**WORK INSTRUCTIONS:**
Give the number of lines in the listing that contain "computer", with no other words.

**GIVEN INFORMATION:**
--------------------------------------------------
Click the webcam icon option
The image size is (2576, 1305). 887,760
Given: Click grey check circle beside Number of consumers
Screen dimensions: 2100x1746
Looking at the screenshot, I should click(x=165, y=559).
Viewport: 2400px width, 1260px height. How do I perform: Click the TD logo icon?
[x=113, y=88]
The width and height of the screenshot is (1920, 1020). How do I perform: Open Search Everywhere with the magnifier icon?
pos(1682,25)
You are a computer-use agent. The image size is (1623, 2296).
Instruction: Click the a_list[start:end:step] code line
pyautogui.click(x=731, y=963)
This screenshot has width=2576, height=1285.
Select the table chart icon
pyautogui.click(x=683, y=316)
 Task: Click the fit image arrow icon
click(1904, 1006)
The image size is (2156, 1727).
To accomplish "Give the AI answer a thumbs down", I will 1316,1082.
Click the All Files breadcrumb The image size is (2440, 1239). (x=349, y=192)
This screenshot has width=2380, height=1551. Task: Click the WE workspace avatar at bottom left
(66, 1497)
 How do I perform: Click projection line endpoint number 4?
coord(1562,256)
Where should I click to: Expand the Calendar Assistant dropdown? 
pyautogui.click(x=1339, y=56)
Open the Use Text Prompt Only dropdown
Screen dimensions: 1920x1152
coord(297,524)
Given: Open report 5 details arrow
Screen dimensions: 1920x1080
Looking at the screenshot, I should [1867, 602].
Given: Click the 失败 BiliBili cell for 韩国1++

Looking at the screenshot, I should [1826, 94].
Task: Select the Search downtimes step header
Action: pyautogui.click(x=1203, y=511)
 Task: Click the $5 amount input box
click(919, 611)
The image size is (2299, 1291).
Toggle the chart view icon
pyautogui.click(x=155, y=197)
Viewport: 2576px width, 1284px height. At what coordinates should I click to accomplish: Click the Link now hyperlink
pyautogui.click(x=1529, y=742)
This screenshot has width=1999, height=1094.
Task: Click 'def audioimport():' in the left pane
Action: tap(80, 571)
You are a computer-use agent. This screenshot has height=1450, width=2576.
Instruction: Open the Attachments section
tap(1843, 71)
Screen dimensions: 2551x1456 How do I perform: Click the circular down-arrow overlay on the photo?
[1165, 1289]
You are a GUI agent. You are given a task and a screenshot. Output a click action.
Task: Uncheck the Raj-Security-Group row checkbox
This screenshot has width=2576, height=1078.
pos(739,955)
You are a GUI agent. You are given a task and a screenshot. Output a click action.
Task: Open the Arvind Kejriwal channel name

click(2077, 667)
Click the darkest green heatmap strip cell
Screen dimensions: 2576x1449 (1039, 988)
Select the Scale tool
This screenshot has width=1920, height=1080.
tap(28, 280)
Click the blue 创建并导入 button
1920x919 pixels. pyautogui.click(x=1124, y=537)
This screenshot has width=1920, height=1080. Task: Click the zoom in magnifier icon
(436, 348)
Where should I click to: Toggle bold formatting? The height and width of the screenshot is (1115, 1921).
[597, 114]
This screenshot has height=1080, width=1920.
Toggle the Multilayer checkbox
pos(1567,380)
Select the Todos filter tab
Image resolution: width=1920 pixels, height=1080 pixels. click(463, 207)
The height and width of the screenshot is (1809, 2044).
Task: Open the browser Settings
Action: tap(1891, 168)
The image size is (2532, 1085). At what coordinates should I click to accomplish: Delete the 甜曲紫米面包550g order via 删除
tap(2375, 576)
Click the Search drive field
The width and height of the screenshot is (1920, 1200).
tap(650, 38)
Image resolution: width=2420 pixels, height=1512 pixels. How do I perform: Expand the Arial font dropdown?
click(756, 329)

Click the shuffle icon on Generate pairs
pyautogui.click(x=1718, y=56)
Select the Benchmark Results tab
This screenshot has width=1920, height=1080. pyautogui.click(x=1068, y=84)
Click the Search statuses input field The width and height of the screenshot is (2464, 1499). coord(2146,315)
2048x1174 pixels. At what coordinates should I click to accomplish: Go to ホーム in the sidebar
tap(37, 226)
--------------------------------------------------
**EXERCISE SOLUTION:**
2